1. Subscribersonhouse
    Fast and Curious
    slatington, pa, usa
    Joined
    28 Dec '04
    Moves
    53223
    08 Aug '09 14:14
    More specifically, how DNA like molecules could come about from the mix of amino acids and such thought to exist in the pre-biotic earth's oceans:
    The article points out this is not proof of how life started but a BIG step along that path.
    http://www.physorg.com/news168875229.html
  2. Joined
    24 Jul '09
    Moves
    630
    08 Aug '09 18:263 edits
    First off, good posting.
    But:
    " physicists led by Rockefeller University’s Albert J. Libchaber, head of the Laboratory of Experimental Condensed Matter Physics, have now generated the first theoretical model"

    Both the lead-in to the article and to this sentence really annoyed me. The writer seemed to be implying experimental results all along and it turns out they just proposed a model. I mean I like models, sometimes I feel like models are my life (once again, the mathematical kind, not the busty kind, although those are ok too). But I'd like to know the results are non-experimental before I'm halfway down the first screen (and yeah, it is partly their banner/font/layout that does it, but it just bothered me).

    And it seems a bit hyperbole-tastic. People have been talking about how the genetic code came about for decades. Both how one came to be and how the specific one we have came to be The One (Crick's Frozen Accident).
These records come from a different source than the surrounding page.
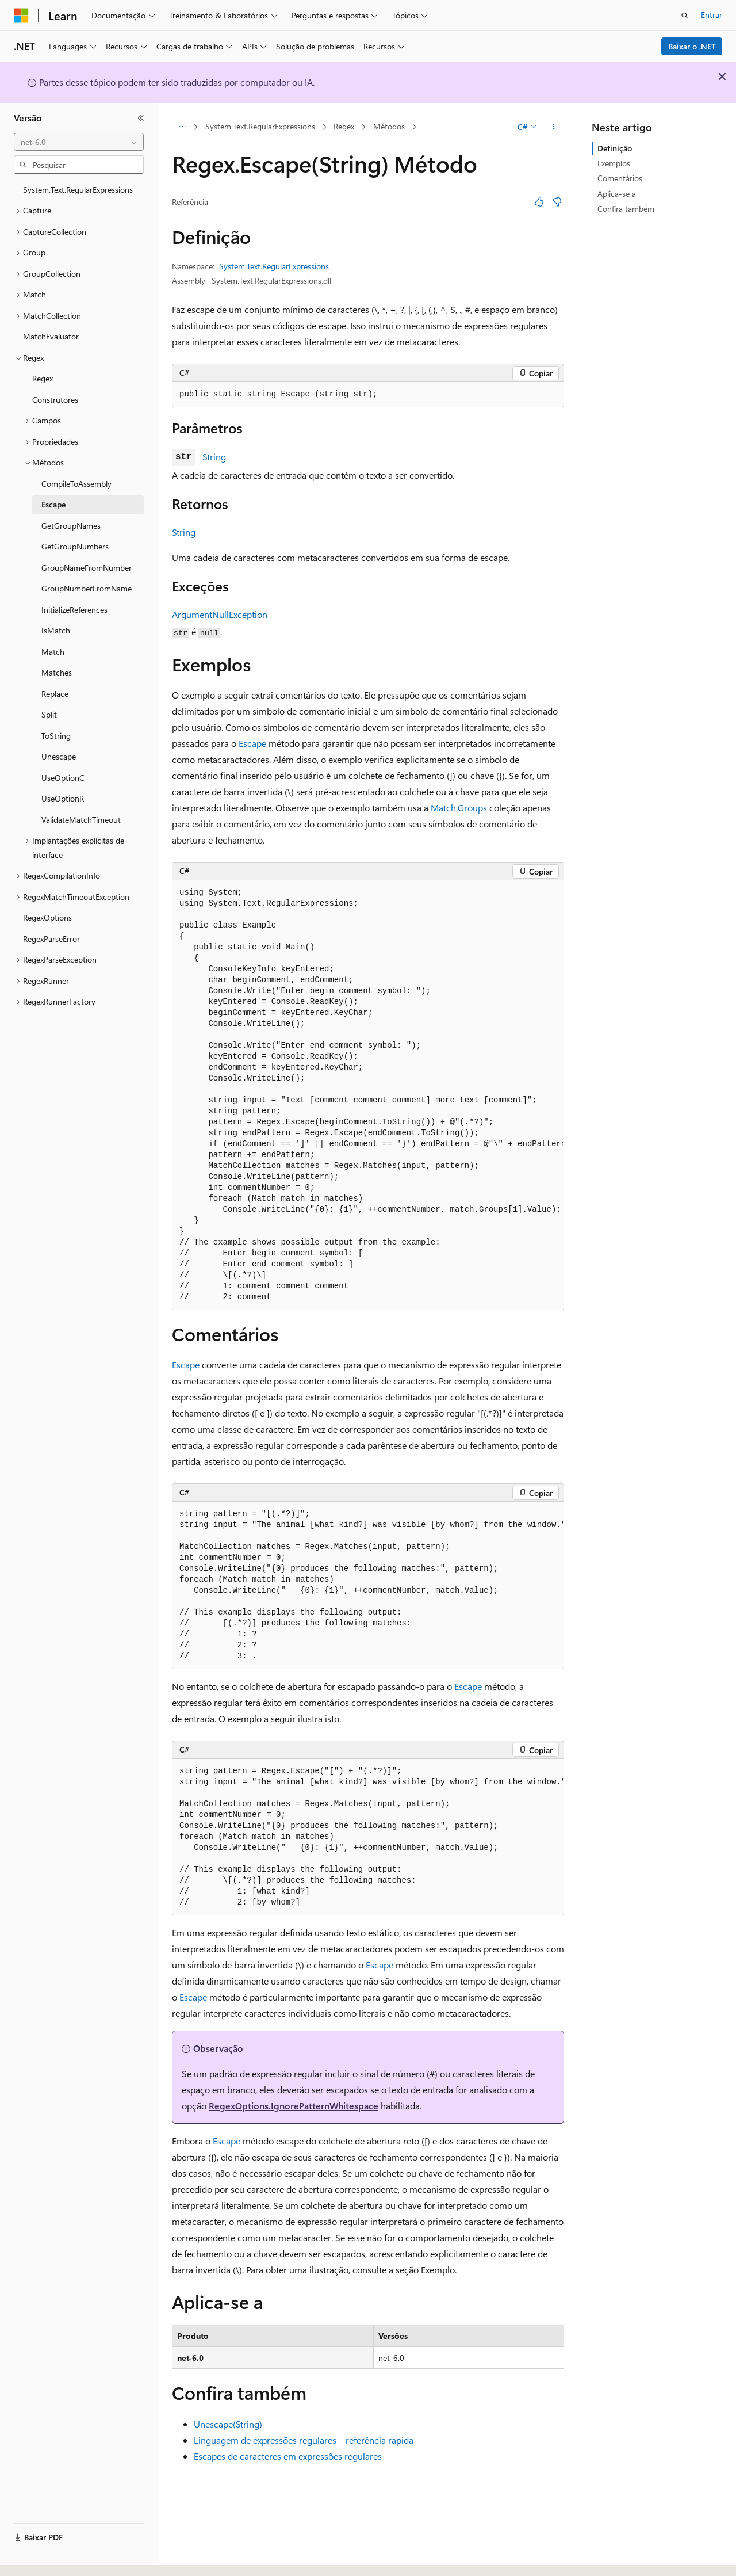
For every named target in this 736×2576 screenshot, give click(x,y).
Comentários (619, 178)
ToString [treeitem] (56, 735)
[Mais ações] (554, 127)
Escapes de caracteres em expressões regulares (288, 2456)
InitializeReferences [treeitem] (74, 609)
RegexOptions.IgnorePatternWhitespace (293, 2106)
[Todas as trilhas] (182, 127)
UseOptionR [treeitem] (62, 798)
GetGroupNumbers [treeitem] (75, 546)
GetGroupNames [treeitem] (71, 525)
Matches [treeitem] (56, 672)
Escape (252, 743)
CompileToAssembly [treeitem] (76, 483)
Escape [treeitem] (53, 504)
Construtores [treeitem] (55, 399)
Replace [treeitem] (54, 693)
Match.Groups (459, 808)
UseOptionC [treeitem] (63, 777)
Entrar (711, 14)
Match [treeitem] (52, 651)
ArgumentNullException (219, 614)
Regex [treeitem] (42, 378)
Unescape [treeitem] (58, 756)
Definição (614, 148)
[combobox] (79, 142)
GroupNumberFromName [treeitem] (86, 588)
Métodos (389, 126)
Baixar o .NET (692, 46)
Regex (344, 126)
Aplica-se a (616, 193)
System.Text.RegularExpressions (260, 126)
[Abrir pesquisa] (684, 15)
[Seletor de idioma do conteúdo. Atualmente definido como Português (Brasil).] (57, 2557)
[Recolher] (141, 118)
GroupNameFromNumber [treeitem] (86, 567)
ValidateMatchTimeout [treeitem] (81, 819)
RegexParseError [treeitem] (51, 938)
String (214, 457)
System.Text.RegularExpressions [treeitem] (78, 189)
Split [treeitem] (49, 714)
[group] (368, 1095)
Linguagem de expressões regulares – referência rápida (303, 2440)
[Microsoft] (21, 15)
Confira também (625, 208)
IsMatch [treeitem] (55, 630)
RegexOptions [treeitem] (47, 917)
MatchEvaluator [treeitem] (51, 336)
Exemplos (613, 163)
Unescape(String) (228, 2424)
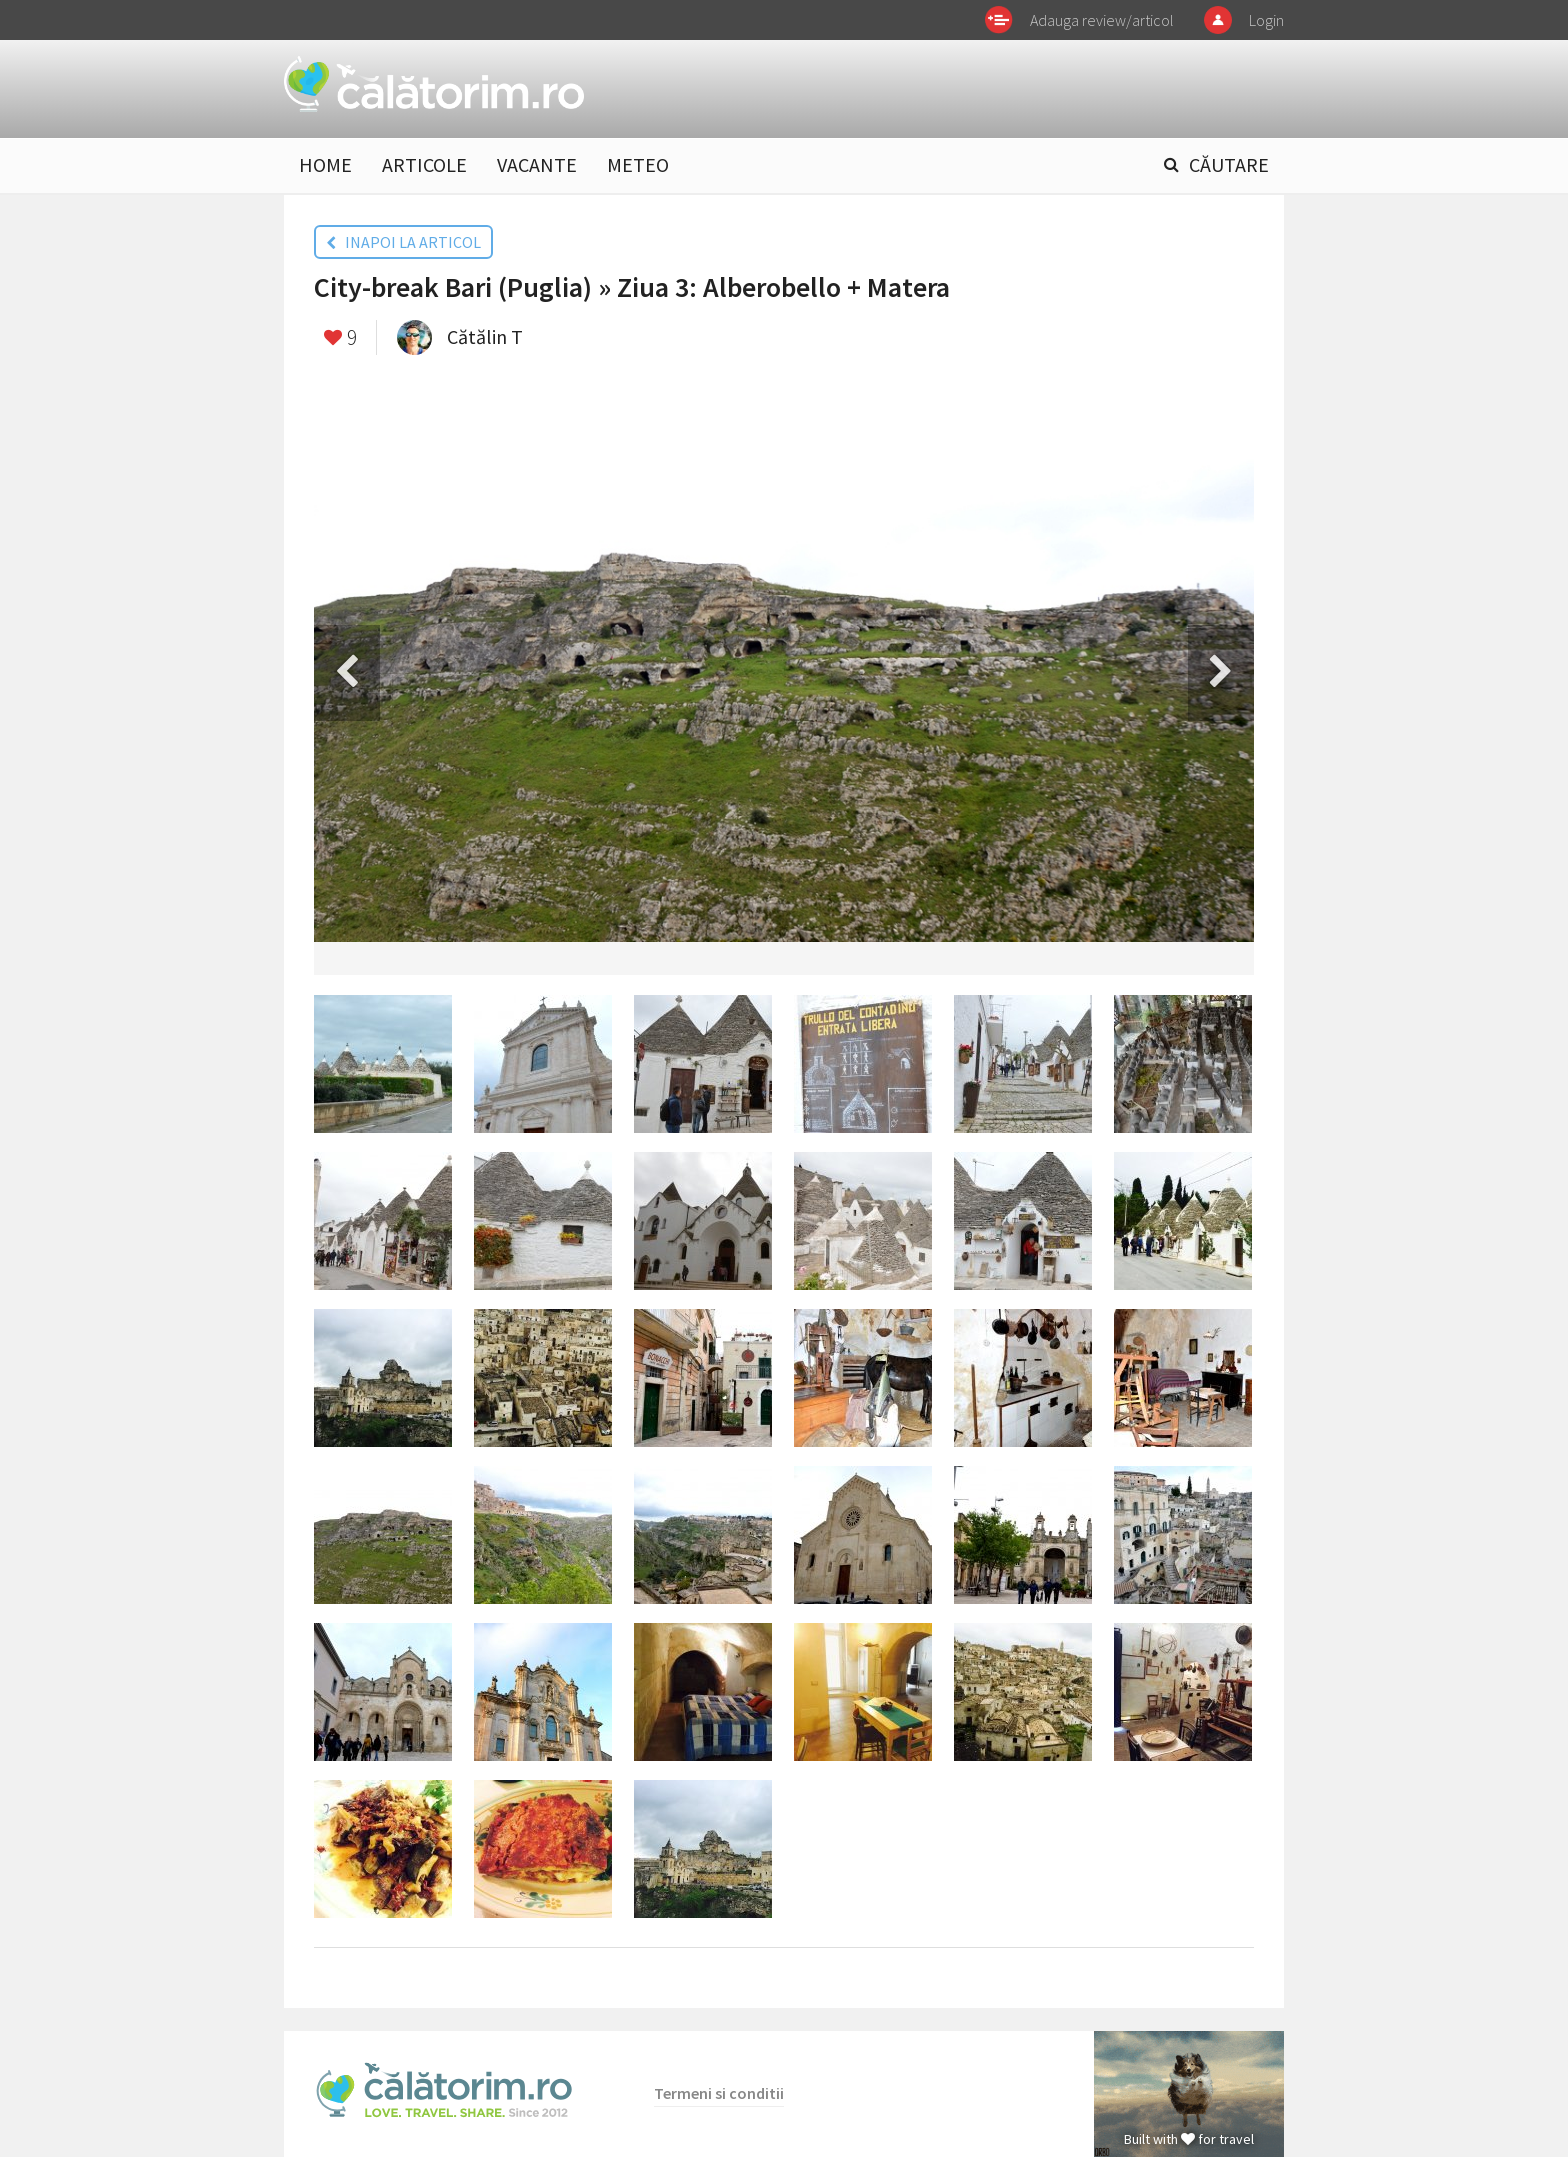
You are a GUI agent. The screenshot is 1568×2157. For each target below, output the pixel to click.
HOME (325, 164)
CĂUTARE (1229, 164)
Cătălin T (485, 336)
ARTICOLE (424, 164)
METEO (638, 164)
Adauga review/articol (1102, 20)
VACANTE (537, 164)
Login (1266, 20)
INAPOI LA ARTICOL (403, 242)
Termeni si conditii (719, 2093)
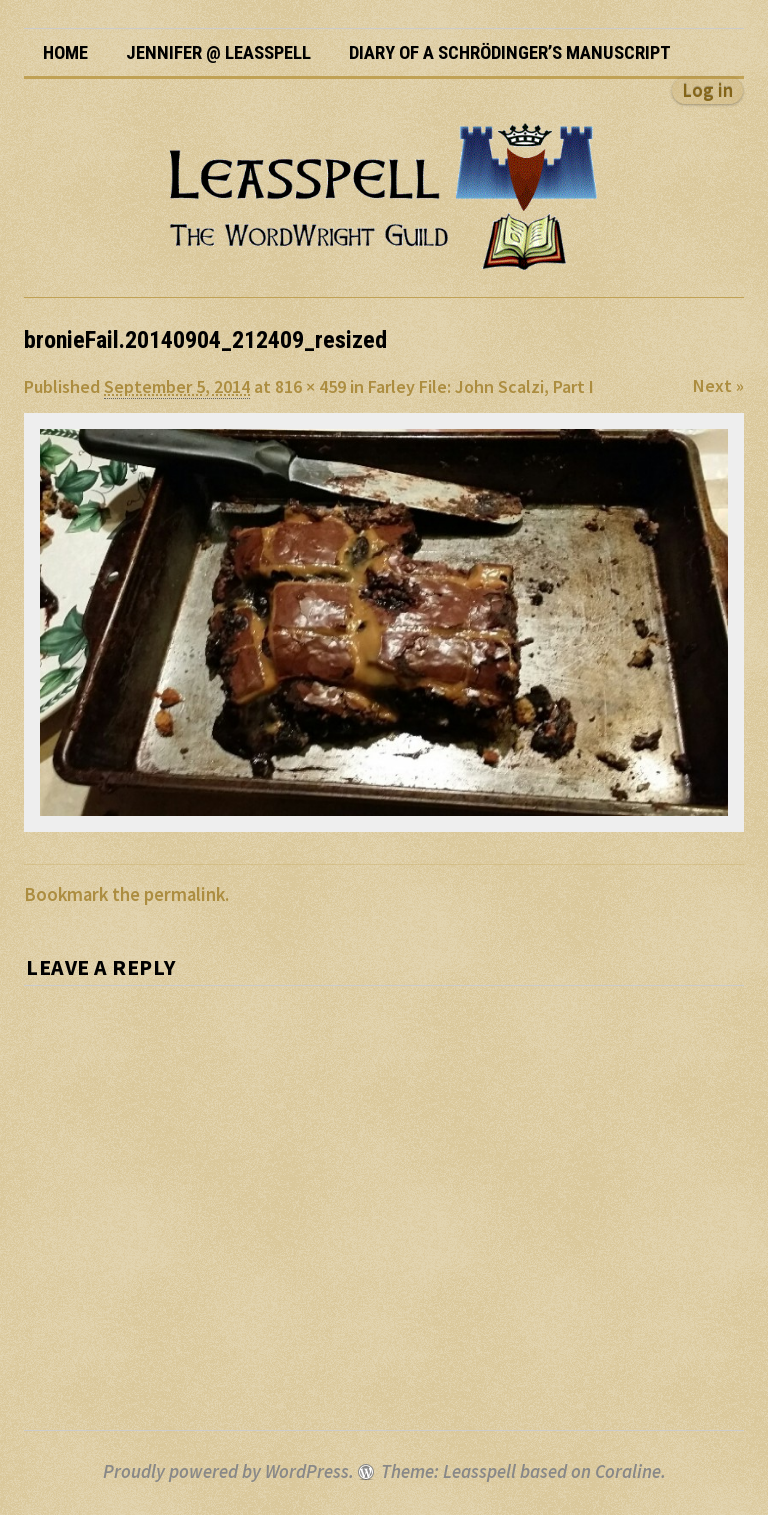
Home (65, 53)
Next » (718, 385)
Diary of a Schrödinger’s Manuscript (510, 53)
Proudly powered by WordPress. (228, 1471)
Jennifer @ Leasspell (218, 53)
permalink (184, 894)
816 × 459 (310, 386)
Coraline (628, 1471)
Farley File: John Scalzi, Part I (481, 386)
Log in (707, 90)
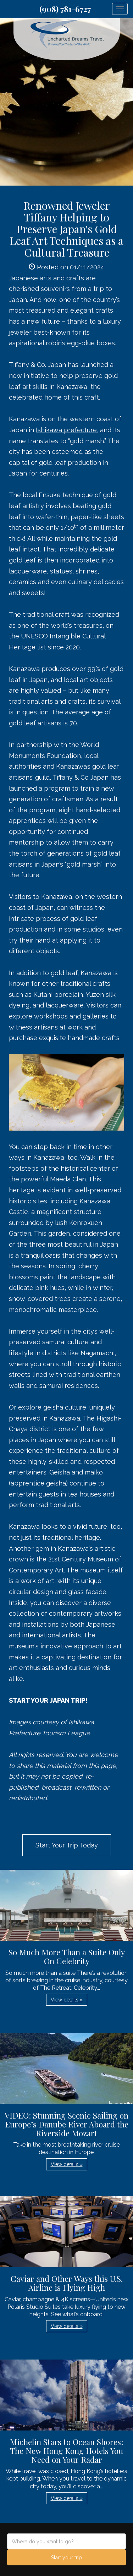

    For what was done before this, check out "On the origin and evolution of the genetic code." J Mol Evol. 1995 Dec;41(6):712-6
    It is a review article and gives a good overview of (at the time) what had been done on the problem. Obviously a lot more has been done since (almost 15 years) and I'm sure there are new review articles out, but newer doesn't make my point. This may be the first physics model of this specific event, but it is not the first model or hypothesis. And I know for a fact there has been other mathematical work on the problem. Maybe not in modeling the original process the first time, but still. Anyway, that isn't what the paper is really about, just what the article implies.

    This sentence from their abstract I think sums up the paper A LOT better than that article:

    "We point out that the coding regime can naturally occur under prebiotic conditions. It generates partially coded proteins through a mechanism which is remarkably robust against non-specific interactions (mismatches) between the adaptors and the RNA template. Features of the genetic code support the existence of this early translation system."

    Anyway, I like the work they are doing and it is interesting and vital research. But I really hate that article.